Depois de acompanhar de longe a greve da UFF que já dura dois meses, ontem fui à assembleia que deliberou pela continuação da greve.
A assembleia acontece na semana em que o governo federal amplia em mais de 5 bilhões as verbas para o FIES. O FIES é, segundo o Ministério da Educação, “um programa destinado a financiar a graduação na educação superior de estudantes matriculados em instituições não gratuitas”.
Não gratuitas é um eufemismo para falar dos grandes grupos privados que lucram com educação.
Esta foi a terceira vez no ano que, por meio de medida provisório, o governo ampliou as verbas do FIES.
Alguns grandes grupos privados, como Estácio, Anima e Kroton tiveram, segunda matéria do Estado de São Paulo, aumento de receita em mais de 200% de 2010 até hoje, sendo o FIES grande responsável pela saúde financeira desses grupos.

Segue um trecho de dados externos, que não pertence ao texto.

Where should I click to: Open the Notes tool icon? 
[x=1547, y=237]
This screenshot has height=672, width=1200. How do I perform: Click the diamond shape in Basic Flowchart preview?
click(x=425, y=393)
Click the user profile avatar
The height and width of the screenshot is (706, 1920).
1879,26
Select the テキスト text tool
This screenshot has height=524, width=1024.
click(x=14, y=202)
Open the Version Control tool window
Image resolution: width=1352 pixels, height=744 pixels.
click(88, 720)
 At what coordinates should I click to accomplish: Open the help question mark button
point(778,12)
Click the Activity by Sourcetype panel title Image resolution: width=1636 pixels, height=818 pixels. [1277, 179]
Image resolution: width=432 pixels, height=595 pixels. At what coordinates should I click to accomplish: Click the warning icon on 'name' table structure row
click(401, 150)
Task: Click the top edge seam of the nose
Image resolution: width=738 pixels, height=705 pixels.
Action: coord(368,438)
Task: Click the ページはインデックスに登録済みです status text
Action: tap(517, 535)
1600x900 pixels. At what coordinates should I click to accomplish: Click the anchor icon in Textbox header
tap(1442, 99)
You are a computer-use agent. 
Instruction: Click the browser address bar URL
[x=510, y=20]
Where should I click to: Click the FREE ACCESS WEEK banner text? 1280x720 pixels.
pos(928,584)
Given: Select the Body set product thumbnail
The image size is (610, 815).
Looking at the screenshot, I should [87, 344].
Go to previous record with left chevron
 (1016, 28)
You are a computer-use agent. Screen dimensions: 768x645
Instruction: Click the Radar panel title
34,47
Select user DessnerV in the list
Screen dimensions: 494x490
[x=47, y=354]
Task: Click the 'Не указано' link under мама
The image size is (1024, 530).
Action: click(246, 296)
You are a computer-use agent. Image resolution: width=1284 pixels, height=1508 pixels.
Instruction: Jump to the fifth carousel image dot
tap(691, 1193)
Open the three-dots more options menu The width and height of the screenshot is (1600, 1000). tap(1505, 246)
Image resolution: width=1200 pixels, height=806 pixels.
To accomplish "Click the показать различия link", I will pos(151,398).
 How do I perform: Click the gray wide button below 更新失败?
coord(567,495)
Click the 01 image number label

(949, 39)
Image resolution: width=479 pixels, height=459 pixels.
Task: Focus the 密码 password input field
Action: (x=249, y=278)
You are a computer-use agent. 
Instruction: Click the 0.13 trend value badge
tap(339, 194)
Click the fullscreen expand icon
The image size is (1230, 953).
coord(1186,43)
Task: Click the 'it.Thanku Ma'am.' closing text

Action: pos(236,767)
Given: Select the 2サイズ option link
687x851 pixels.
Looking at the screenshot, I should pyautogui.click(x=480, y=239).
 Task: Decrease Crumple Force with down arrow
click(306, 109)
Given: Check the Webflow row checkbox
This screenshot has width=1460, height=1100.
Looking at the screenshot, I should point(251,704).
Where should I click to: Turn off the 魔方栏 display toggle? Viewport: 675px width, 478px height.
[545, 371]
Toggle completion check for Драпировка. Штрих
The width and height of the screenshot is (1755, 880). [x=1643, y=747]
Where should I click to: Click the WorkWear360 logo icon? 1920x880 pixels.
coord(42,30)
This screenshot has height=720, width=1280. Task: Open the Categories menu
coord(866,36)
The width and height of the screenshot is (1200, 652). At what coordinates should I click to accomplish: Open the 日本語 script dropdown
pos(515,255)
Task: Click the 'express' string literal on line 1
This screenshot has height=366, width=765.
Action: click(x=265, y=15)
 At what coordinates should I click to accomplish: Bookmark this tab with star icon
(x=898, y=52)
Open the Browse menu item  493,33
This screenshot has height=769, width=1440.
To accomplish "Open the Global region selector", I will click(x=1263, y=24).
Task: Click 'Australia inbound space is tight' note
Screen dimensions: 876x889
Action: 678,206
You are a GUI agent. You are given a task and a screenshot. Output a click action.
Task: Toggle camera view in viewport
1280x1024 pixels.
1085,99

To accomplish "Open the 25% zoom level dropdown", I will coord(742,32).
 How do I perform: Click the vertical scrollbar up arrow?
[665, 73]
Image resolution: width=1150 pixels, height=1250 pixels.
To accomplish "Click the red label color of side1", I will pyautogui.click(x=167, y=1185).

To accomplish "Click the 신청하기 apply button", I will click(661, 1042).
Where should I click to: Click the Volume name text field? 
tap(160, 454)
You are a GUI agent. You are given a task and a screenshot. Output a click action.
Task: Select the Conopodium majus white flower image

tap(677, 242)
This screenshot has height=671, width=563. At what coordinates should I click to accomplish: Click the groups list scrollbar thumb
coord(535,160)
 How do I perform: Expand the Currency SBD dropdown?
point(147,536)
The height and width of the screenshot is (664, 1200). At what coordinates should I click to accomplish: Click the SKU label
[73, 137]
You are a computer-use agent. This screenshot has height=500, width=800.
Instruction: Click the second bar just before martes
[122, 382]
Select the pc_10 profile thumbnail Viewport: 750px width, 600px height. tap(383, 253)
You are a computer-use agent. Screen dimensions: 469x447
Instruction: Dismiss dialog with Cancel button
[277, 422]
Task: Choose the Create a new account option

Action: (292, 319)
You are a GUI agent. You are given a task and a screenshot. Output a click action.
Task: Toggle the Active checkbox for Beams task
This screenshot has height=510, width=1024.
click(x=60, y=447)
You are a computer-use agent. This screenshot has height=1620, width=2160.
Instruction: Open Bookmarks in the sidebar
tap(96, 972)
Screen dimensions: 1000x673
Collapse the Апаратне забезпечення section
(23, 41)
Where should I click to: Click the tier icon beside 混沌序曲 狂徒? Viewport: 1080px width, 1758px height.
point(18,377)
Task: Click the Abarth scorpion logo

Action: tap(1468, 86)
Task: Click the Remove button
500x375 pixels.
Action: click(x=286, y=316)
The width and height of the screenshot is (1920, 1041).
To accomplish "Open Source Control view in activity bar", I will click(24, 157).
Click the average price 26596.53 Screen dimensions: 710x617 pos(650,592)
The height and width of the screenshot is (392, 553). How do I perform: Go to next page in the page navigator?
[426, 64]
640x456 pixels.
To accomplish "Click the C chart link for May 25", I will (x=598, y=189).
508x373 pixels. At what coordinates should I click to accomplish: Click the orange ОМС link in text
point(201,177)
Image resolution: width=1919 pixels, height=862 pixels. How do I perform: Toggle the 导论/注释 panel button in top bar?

O grupo Kroton – Pitágoras, Anhanguera, etc – tem quase 60% de seus alunos presenciais matriculados pelo FIES. O detalhe mais triste dessa conta é que, no mesmo período, os gastos desses grupos com professores caíram em 10% da renda líquida. Se em 2010 45% dos gastos eram com professores, hoje esse gasto está em 35%.
A assembleia que manteve a greve acontece ainda em meio à paralisação de universidades que não estão em greve. A escassez de recursos é tanta que parece ser consenso que o governo está interessado em que as universidades fiquem um bom tempo paradas para economizar com custos básicos – eletricidade, água, viagens, reformas, etc.
Diante desse quadro em que a educação pública perde verbas e as “não gratuitas” ganham, não há outra alternativa. É preciso estar em greve certo? Errado.
Na assembleia de ontem se reafirmava uma relação de causa e efeito que me parece perniciosa à luta de todos aqueles que tem interesse na educação pública.
A greve é uma forma de luta e pressão, absolutamente legítima. Entretanto, a precariedade da educação, os baixos salários, o privilégio aos grupos privados não justificam em si a greve. A greve só é justificável quando ela se apresenta como a melhor forma de luta. Nesse sentido, minha impressão é que a assembleia de ontem apenas reafirma que a paralisação das universidades hoje não é a melhor forma.
1 - Fazemos o jogo do pagador desinteressado na educação. O mesmo governo que faz gigantescos repasses para os grupos privados quer as universidades fechadas para não ter gastos por uns meses. O que fazem os professores? Fecham as universidades.
2 - A greve é tímida. Uma professora dizia: precisamos botar a boca no trombone. Sinto muito cara colega, não há trombone, nem bocas. Dos mais de 3000 professores da UFF quantos estão mobilizados? Diante da penúria, a greve colocou os campi vazios e as ações de greve em nada ameaçam a estabilidade do ministério ou as práticas do governo, como prova a nova medida provisória.
Essa é uma greve de pessoas comportadas demais para a situação, nós e os estudantes.
3 -Depois de 2 meses de greve a assembleia não fez uma reflexão crítica sobre suas estratégias; como se falar dos absurdos desse governo bastasse. Se a falta de democracia na educação fosse suficiente para a greve, passaríamos os próximos muitos anos em greve.
A dureza de uma assembleia como a de ontem é sair com a sensação de que a crise é também de criatividade e capacidade de luta para enfrentar uma situação que atinge o país e a democracia como um todo.
Para colocar a boca no trombone é preciso inventar motivos para as bocas aparecerem, é preciso inventar o trombone e tocar fora do tom.